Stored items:
——

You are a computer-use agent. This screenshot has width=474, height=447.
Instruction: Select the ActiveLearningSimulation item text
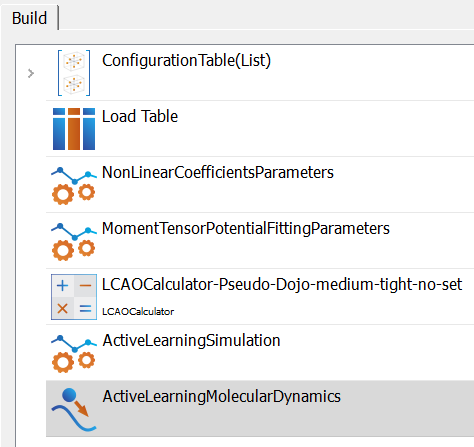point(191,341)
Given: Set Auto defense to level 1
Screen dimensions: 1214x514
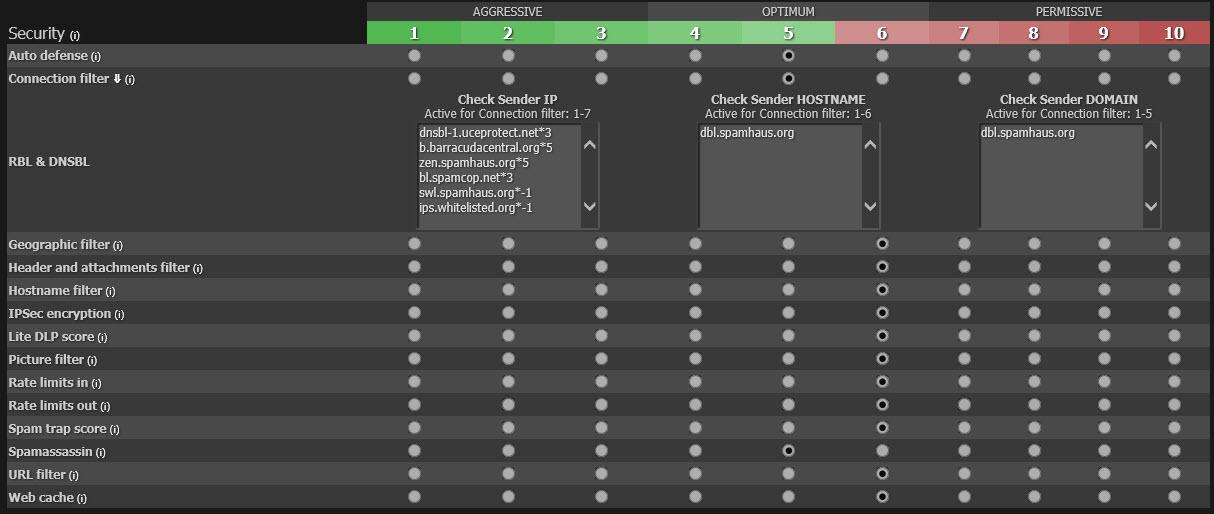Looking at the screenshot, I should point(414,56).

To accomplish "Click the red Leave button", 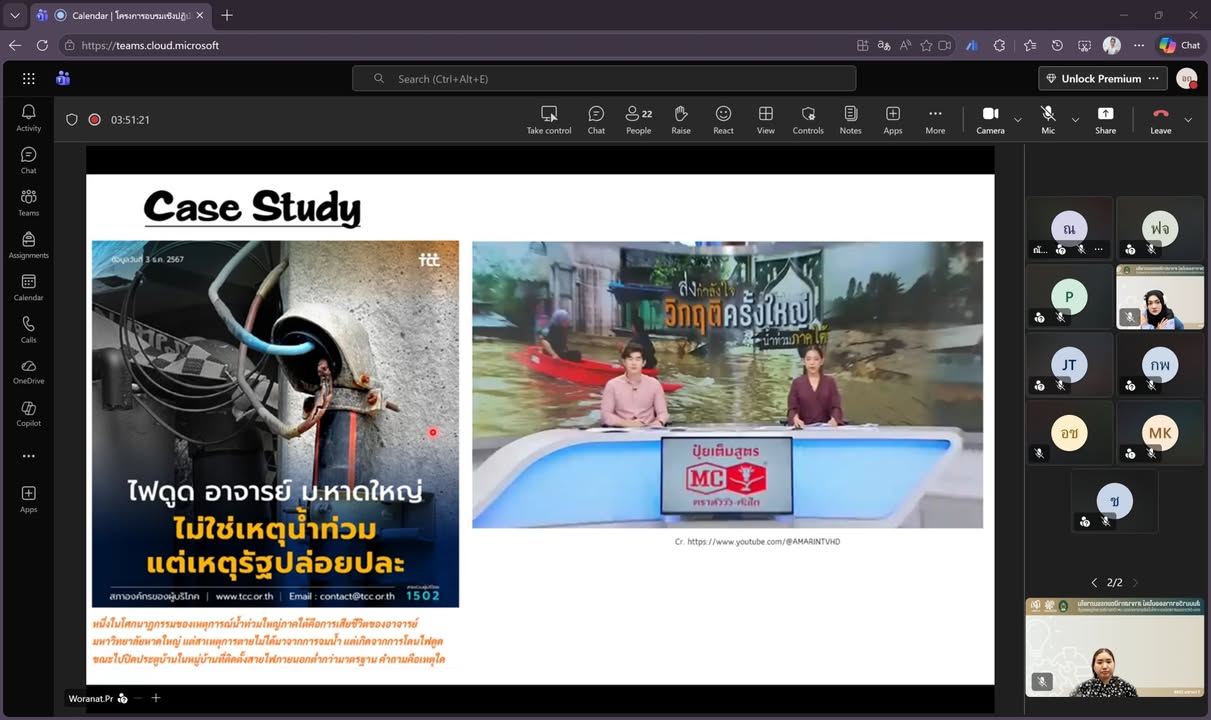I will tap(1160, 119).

——

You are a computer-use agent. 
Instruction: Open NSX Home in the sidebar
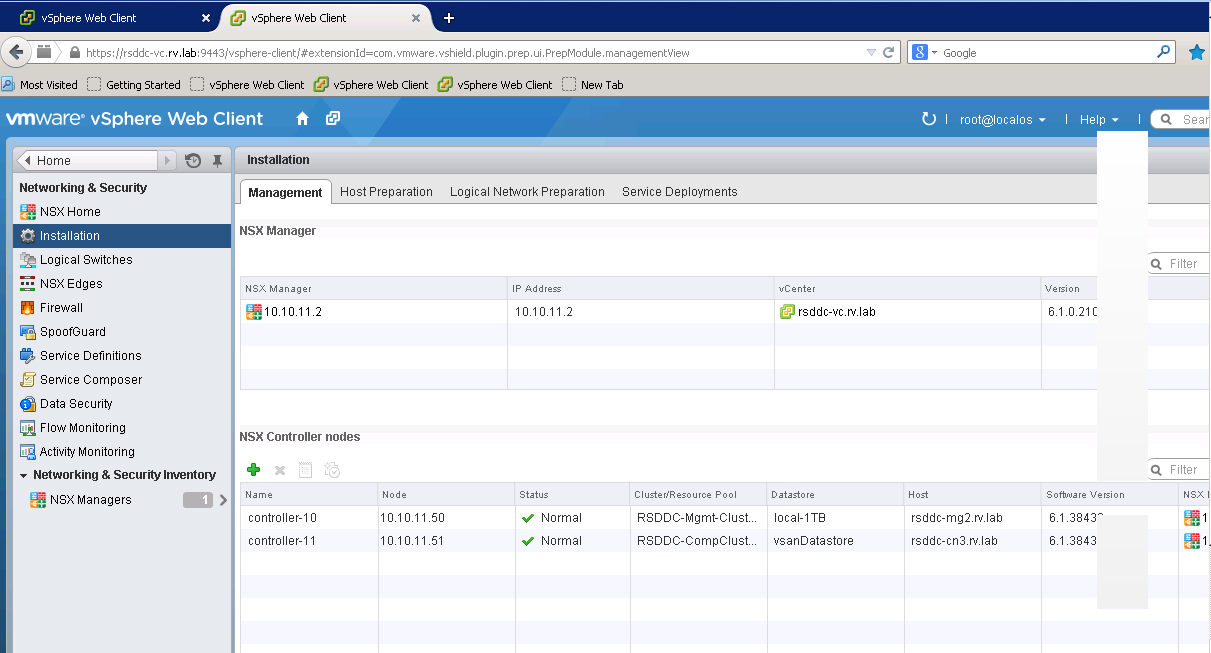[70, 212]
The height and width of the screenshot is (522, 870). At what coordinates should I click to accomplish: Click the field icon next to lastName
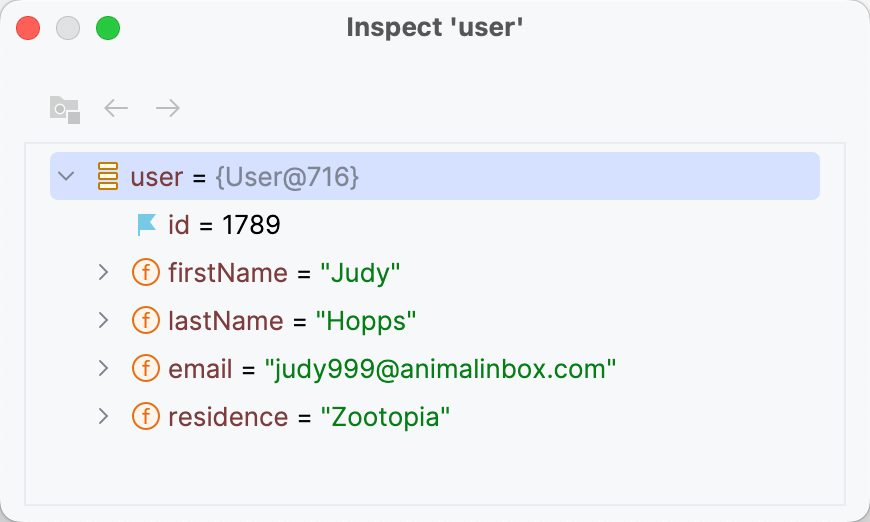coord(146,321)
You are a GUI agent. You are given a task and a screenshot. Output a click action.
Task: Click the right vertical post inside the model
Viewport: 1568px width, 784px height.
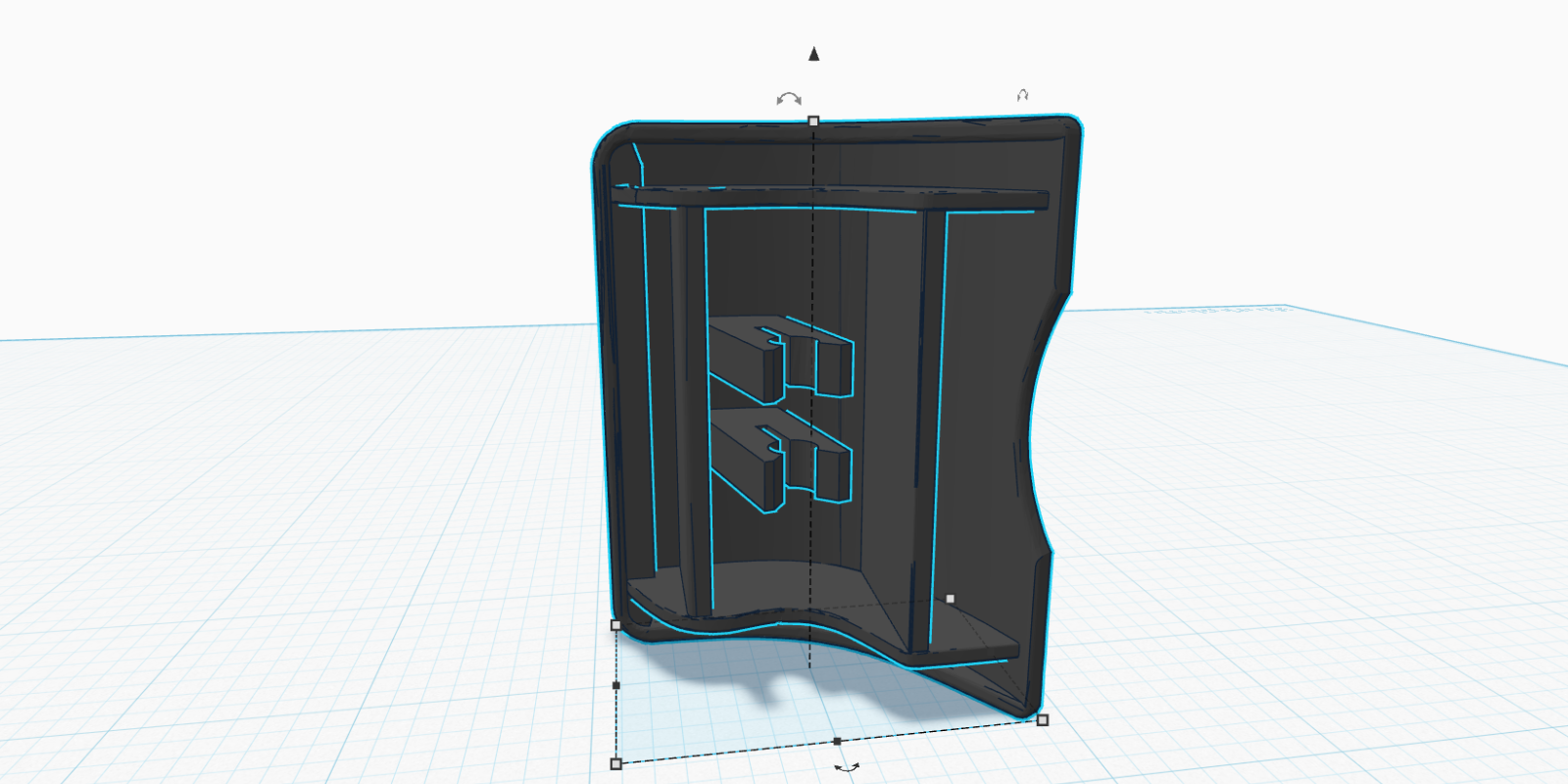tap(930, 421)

——

■ **Task requirements**
Among the lines of the data above, find those with the word "computer" and show them.

■ **Your solution**
You are a computer-use agent. This screenshot has width=474, height=447.
You are a computer-use agent. 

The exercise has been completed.